Our lineup for this edition will feature DVJ extraordinaire Dan Tait, playing for us a newly updated version of visual IDM, initially shown at Sonar 2008. MTV + OneDotZero award winner Quayola also headlines with his latest edition of Path to Abstraction a multi-screen sound and vision piece, delivered from a single laptop. Likewise, Oli Sorenson will launch his latest DVD album Subject Zero, with an extended live remix of this work. But look out, do make sure to come early and catch the unsigned talents of 8bit artists Steve and Pikilipita, warming up with an AV set performed exclusively from games consoles. The AV Social, a social networking opportunity for London’s audiovisual community.

The AV Social – 26 September, 9pm-2am

British Film Institute
Belvedere Road
South Bank
Waterloo
London SE1 8X

Dan Tait (Leeds, UK)
Quayola (London, UK)
Oli Sorenson (London, UK)
Steve and Pikilipita (London / Bromley, UK)

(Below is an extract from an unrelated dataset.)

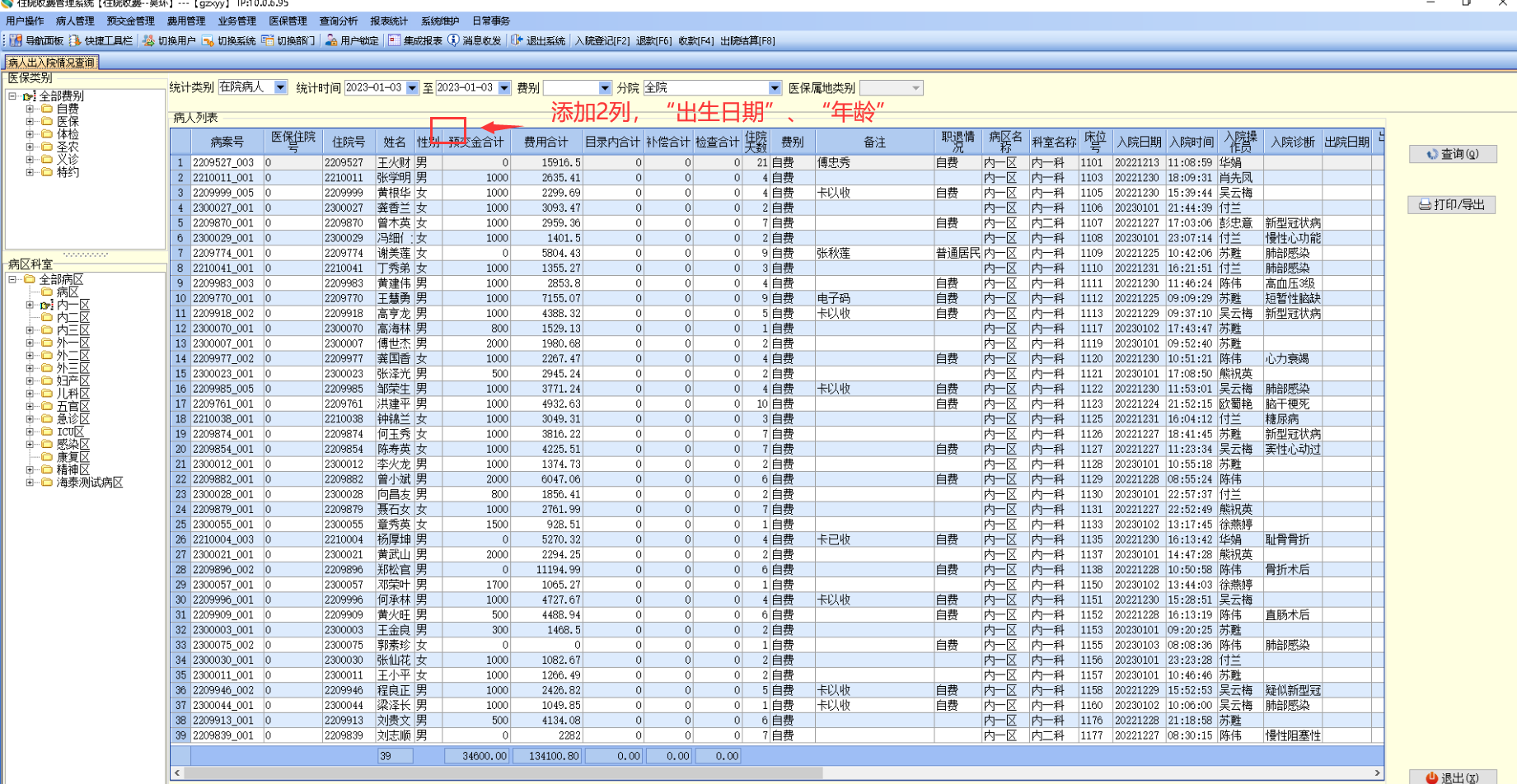Screen dimensions: 1517x784
Task: Click the horizontal scrollbar right arrow
Action: click(1377, 772)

Dan Tait has been DJing for 15 years, and since embraced many strands of House music. Renown for his technical skills, he is often seen carving up tracks so hard with live effects that they feel like studio remixes. Recruited within Pioneer’s testing team in 2002, he performed the very first DVJ live set at WMC’s closing party, Space Miami in 2004. Originally from Leeds, his audiovisual sets have since taken him to Russia, Taiwan, Singapore as well as across Europe and America.


Quayola is based in London, he explores forms of expression between video, installation, live performance and print. His works create gaps and bridges between the photographical and the graphical, seduce with the coexistence of recorded sources and computer-generated elements – within a same image. Quayola has shown his work and received commissions from The Institute of Contemporary Arts, Yokohama Art Centre, Centro Cultural Recoleta, Le Cube, Beijing Film Academy, Cimatics, Lovebytes, MTV, Onedotzero, Faster Than Sound and more.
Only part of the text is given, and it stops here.